“Precious Georgie” and his twin brother Theodore were born in 1863, to renowned Presbyterian minister Theodore Ledyard Cuyler. Georgie died suddenly from scarlet fever when he was five years old. Clearly the family was heartbroken, so much so that his father went on to write a book about the experience, entitled “The Empty Crib, A Memorial of Little Georgie”. It concludes with this passage:
I close this love-tribute to my boy, in the very room whence his spirit took wing for heaven. The pillow in the crib is all smooth and undisturbed to-day. A picture of Jesus blessing little children hangs before me on the wall. Every shelf in yonder closet is filled with his keepsakes; and on the nail hangs his little velvet cap. As I look at all the playthings, and at the precious little slate on which he tried to mark, with feeble hand, on his dying day, I cannot believe that he is dead. He must be somewhere in my dwelling yet.
I actually got sucked in to reading this book online, and practically read the entire thing. It’s genuinely sad and heart-felt, particularly the part about his brother Theo coping with his twin’s death. You really feel for the Cuylers.
The sides of the monument are inscribed with the story of his last exchange with his mother before dying:
He look up at his mother and whispered, “Does Jesus love me? What will He say when he first sees me?” All through that April Sabbath with head on the mother’s breast the sweet child murmured of Jesus ’till the sun was low in the west. Then the door of Heaven opened that had been ajar all day. And our darling alone could answer what will Jesus say.

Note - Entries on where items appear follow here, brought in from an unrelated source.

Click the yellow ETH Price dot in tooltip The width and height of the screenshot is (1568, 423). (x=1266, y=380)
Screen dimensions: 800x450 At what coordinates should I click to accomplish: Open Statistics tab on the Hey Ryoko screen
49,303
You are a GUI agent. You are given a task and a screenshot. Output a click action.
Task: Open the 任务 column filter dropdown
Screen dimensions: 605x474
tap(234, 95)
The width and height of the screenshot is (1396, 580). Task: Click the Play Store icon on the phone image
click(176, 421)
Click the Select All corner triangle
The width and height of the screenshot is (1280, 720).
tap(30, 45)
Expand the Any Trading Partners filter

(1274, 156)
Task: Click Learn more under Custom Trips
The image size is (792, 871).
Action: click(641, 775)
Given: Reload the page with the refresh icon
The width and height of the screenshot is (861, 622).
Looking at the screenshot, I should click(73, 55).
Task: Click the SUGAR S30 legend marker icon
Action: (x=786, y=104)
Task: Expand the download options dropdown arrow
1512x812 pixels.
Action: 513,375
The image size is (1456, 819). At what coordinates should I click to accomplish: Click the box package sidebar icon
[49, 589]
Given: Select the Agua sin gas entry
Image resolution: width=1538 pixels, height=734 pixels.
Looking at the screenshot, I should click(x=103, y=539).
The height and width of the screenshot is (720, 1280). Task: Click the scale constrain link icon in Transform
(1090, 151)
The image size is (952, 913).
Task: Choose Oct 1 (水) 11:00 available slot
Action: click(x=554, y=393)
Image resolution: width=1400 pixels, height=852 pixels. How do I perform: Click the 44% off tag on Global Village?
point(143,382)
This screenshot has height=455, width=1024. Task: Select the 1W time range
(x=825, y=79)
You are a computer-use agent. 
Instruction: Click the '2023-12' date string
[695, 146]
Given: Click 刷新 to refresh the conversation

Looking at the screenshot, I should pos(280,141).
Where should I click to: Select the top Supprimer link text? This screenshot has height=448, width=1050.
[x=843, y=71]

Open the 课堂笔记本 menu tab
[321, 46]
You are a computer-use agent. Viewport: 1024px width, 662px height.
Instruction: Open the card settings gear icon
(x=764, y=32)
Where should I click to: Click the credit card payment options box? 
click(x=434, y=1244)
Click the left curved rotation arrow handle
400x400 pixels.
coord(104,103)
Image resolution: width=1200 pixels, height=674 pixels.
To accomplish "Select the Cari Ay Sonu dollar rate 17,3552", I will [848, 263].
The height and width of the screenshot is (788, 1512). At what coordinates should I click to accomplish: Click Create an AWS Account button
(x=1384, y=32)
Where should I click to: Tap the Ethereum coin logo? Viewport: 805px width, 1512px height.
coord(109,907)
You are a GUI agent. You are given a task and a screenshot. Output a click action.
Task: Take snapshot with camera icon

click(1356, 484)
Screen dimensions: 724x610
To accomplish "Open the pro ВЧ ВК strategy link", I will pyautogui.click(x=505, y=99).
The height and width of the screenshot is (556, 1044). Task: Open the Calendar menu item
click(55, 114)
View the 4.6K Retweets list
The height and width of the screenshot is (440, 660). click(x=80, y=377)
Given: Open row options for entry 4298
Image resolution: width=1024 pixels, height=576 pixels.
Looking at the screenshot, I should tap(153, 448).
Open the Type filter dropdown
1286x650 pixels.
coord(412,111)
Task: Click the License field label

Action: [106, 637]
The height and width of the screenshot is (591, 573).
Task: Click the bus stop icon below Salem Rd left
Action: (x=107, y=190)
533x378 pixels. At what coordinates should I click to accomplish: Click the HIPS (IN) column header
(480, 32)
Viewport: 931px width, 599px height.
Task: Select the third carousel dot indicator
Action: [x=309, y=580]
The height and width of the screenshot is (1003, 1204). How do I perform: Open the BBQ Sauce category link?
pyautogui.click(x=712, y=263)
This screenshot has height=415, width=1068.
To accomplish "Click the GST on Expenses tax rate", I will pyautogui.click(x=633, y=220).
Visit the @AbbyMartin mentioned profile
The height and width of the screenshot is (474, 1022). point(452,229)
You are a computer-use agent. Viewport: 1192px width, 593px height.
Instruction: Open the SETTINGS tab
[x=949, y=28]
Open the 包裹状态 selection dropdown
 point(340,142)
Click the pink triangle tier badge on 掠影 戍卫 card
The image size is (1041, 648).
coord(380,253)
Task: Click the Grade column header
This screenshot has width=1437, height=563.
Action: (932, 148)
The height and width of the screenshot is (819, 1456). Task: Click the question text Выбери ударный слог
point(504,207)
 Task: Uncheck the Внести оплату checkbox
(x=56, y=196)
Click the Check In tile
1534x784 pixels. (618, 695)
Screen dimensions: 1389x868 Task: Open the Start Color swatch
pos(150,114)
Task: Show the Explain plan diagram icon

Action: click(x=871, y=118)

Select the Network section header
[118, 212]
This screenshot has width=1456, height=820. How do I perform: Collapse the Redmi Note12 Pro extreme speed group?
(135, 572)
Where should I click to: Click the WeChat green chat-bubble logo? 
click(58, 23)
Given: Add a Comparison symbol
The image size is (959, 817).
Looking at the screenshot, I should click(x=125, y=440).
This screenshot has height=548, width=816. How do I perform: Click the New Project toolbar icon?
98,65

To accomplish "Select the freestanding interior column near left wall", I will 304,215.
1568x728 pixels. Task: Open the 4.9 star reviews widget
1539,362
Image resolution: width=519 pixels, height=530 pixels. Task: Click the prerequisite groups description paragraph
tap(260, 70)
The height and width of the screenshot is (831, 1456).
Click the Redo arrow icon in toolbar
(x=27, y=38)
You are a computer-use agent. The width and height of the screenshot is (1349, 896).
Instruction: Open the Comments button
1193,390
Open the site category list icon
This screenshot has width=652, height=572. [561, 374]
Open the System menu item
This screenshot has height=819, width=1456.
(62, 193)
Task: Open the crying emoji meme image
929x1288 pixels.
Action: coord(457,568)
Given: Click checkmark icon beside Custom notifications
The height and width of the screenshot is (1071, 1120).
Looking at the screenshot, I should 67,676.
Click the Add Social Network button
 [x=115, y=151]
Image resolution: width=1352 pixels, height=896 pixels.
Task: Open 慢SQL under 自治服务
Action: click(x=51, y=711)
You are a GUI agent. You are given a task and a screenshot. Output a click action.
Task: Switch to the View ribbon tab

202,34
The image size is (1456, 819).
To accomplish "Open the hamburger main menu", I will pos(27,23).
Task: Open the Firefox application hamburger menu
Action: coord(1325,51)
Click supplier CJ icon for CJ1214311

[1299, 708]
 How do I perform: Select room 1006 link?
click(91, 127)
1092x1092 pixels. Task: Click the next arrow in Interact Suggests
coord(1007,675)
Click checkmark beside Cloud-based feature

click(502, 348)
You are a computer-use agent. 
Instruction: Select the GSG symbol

It is worth noting that this beautiful portrait was created by sculptor Charles Calverley (1833-1914), who is responsible for a number of beautiful monuments throughout Green-Wood. (I’ll have to keep an eye out for more of his work.)
Georgie’s father Theodore Ledyard Cuyler (1822-1909) was a prominent religious figure in the 1800’s. On top of writing several books, he founded the Lafayette Avenue Presbyterian Church here in Brooklyn, which boasted the largest Presbyterian congregation in the country. He also lead The New York Anti-Suffrage Association (no fun), and was a staunch proponent of the temperance movement (really no fun).
On a side note, there are two other small markers nearby for an infant son born to the Cuylers on December 25th, 1873, who only lived for about 10 days; one of the stones simply reads, “Our Christmas Gift”.